# Kurzübung 1
Gib jede Zeile der Auflistung zurück, in der das Wort „icon“ vorkommt. Groß- und Kleinschreibung zählt.

# Zitierter Text

_ _ _ _ _ _ _

# Ulead Media Studio 7 Pro - Absturz



## radical-junkie (2. August 2004)

Hallo,
Ich habe folgendes Problem, das mich sehr ärgert. Ich beschreibe es zunächst einmal:
Ich hab gestern meinen Rechner formatiert und alles neu eingerichtet. Dies habe ich hauptsächlich getan, da Ulead Media Studio 7 vorher direkt nach dem Start mit einem Fehler wieder beendet werden musste. ( Windows- Fehler, "Senden", "nicht Senden", ihr wisst schon)
Ulead Mediastudio ließ sich also vorher nicht ausführen.
Nach der Neuinstallation von WIndows XP Pro habe ich Media Studio 7 installiert und - siehe da - es hat gestartet und war funktionsfähig.
Nun habe ich aber soeben meine WinTV - PVR Treiber wieder installiert um ein bisschen TV zu schauen.
Dannwollte ich Media Studio 7 starten, doch das Programm stürzt wieder mit demselben Fehler ab! Startet wieder nicht!
Ich denke, dass die Übeltäter dann die Treiber für die WinTV - PVR Karte sind! ( Streaming Data Capture Device)
Dasselbe Problem hatte ich auch mit Sony Vegas 5 - Absturz sofort nach Start!
Patches und FAQs der Programme und der TV - Karte helfen mir auch nicht weiter!
Kennt jemand dieses Problem oder weiß jemand wie man es beheben kann?
Ich wäre dankbar für jede Art von Hilfe,
mfG
Jan


----------



## rapidclean (3. August 2004)

_ _ _ _ _ _ _

# Datenauszug
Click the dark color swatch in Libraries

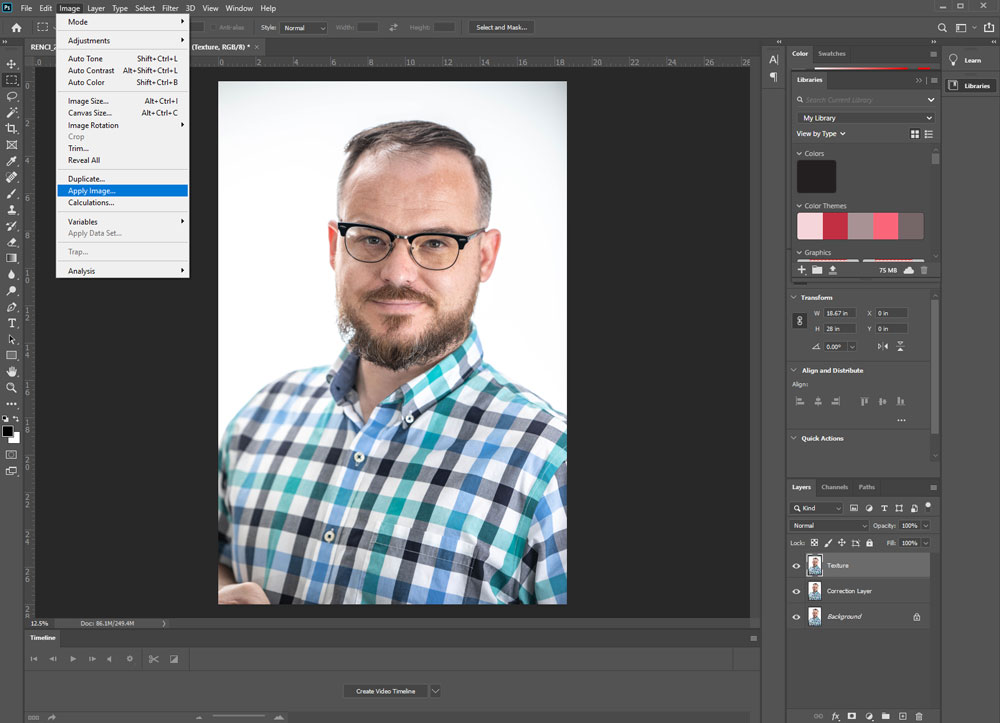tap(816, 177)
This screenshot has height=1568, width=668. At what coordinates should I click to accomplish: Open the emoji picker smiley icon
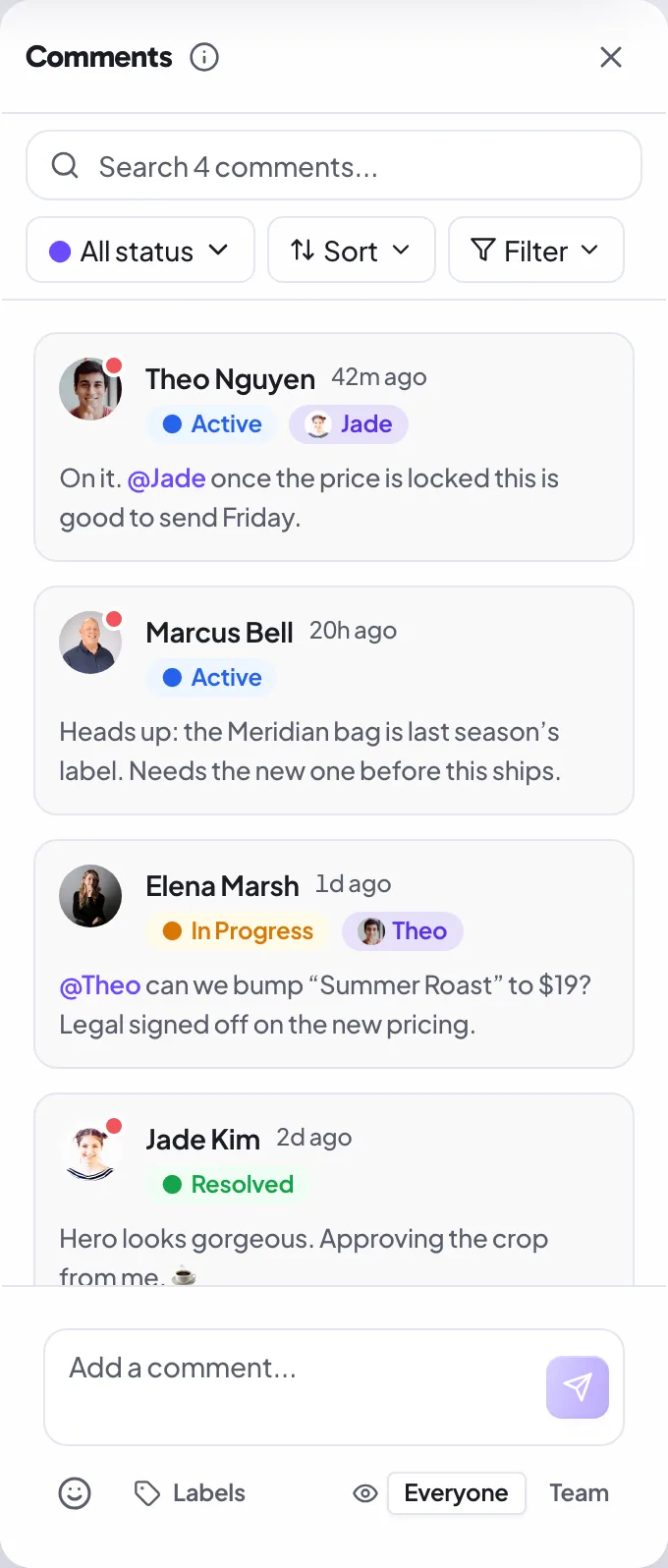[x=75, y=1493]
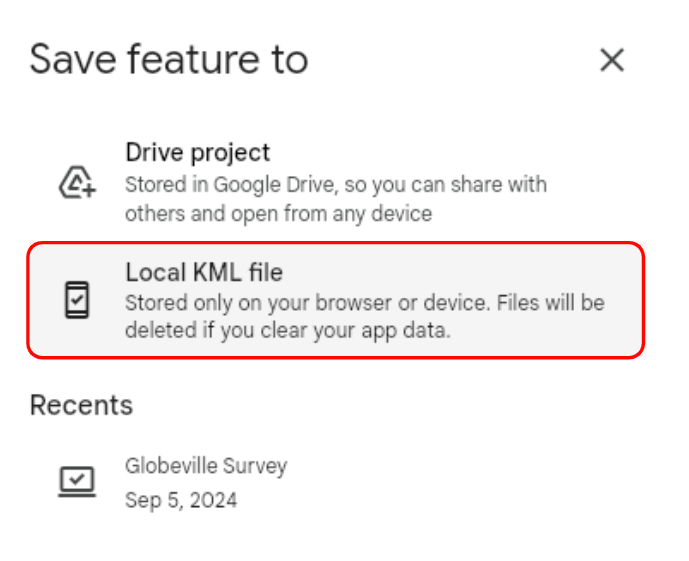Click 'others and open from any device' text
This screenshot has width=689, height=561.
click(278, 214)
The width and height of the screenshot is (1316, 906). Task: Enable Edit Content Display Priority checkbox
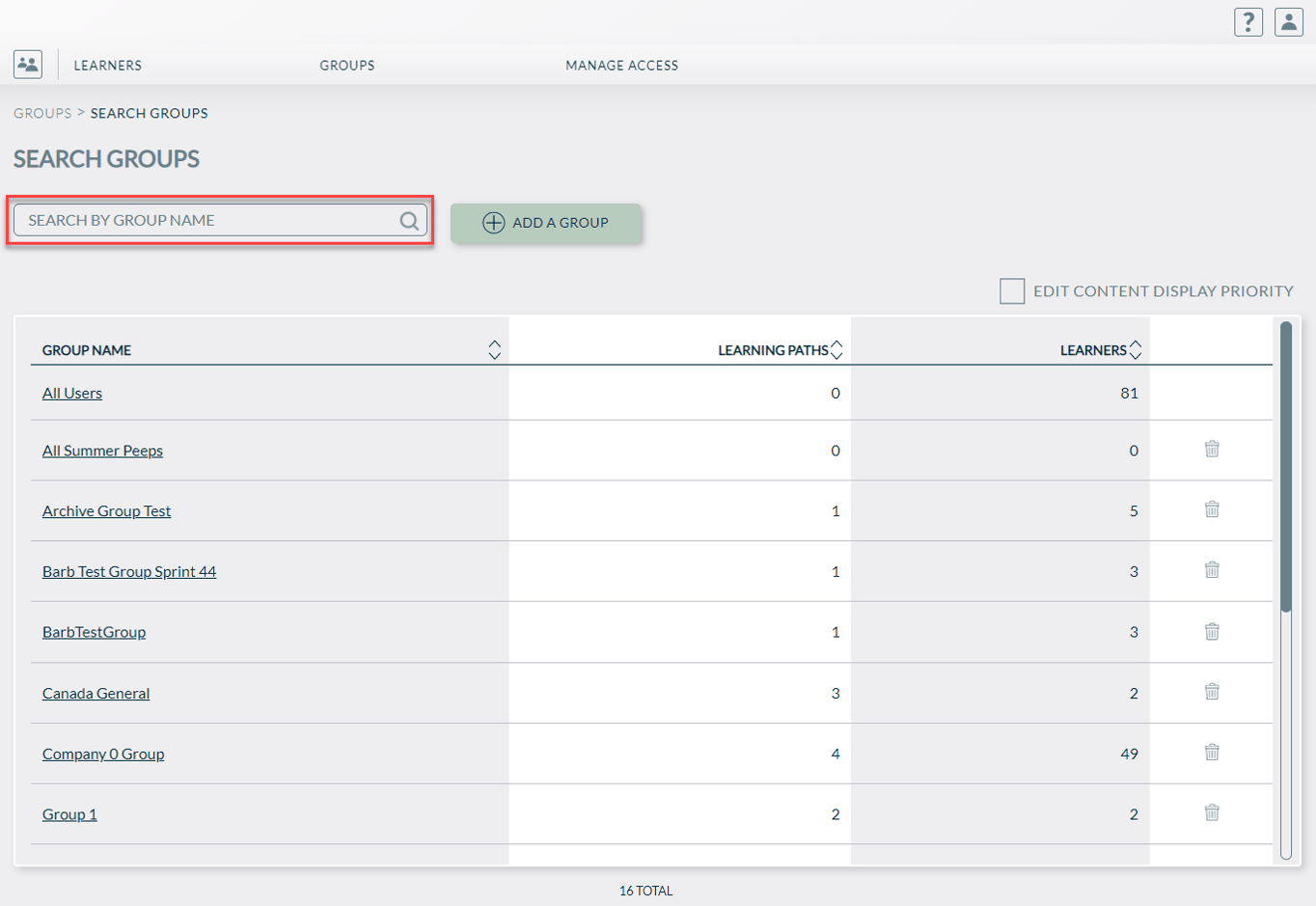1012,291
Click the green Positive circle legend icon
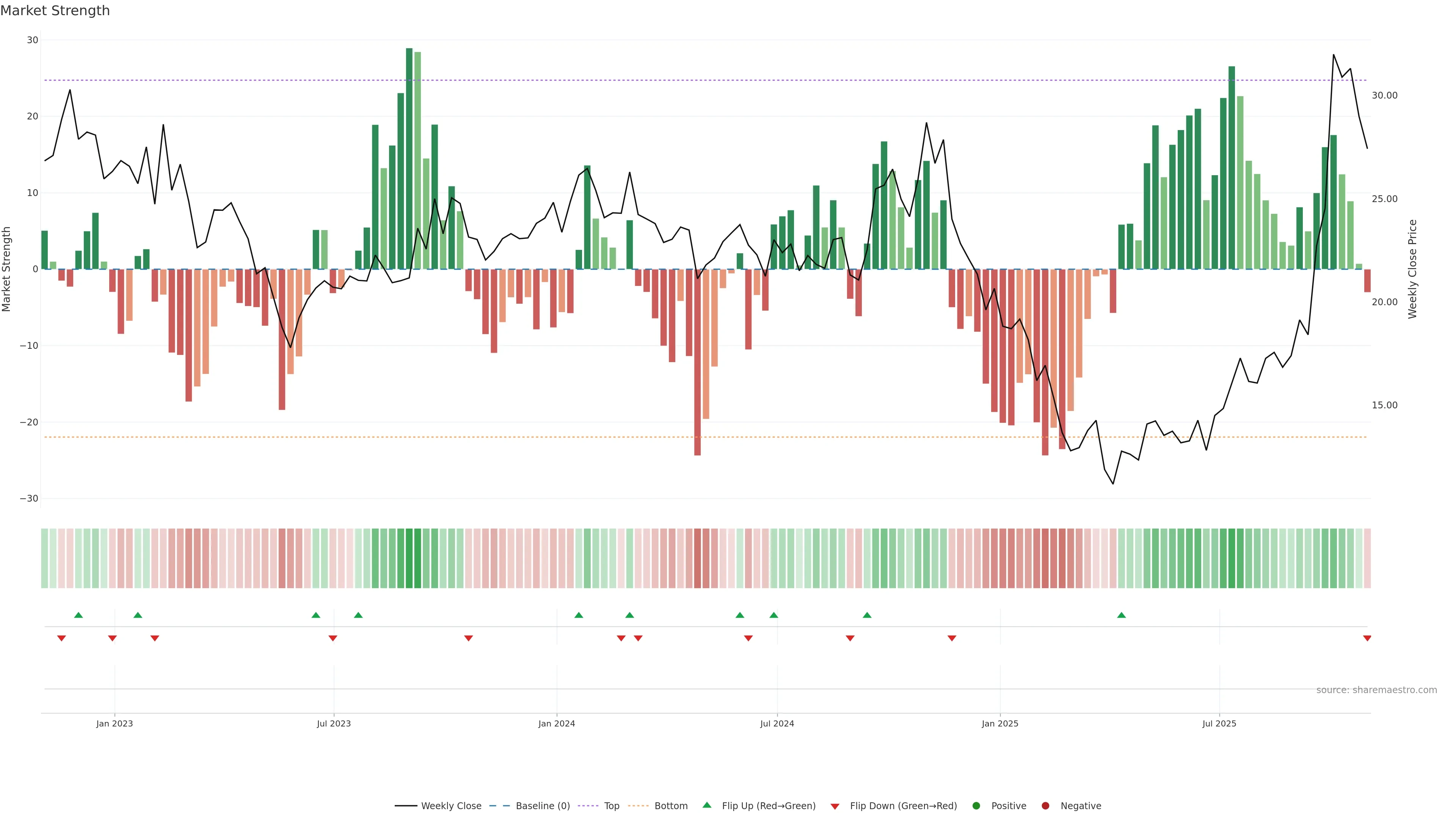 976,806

_ _ _ _ _ _ _

# Kurzübung 2
Halte aus dem Forenbeitrag zum Absturz von Ulead Media Studio 7 die Stelle von „Nach der Neuinstallation“ bis „auch nicht weiter!“ wortgetreu schriftlich fest.

# Lösung 1
This screenshot has height=1568, width=668. At what coordinates should I click to accomplish: Open the emoji picker smiley icon
Click the green Positive circle legend icon

# Lösung 2
Nach der Neuinstallation von WIndows XP Pro habe ich Media Studio 7 installiert und - siehe da - es hat gestartet und war funktionsfähig.
Nun habe ich aber soeben meine WinTV - PVR Treiber wieder installiert um ein bisschen TV zu schauen.
Dannwollte ich Media Studio 7 starten, doch das Programm stürzt wieder mit demselben Fehler ab! Startet wieder nicht!
Ich denke, dass die Übeltäter dann die Treiber für die WinTV - PVR Karte sind! ( Streaming Data Capture Device)
Dasselbe Problem hatte ich auch mit Sony Vegas 5 - Absturz sofort nach Start!
Patches und FAQs der Programme und der TV - Karte helfen mir auch nicht weiter!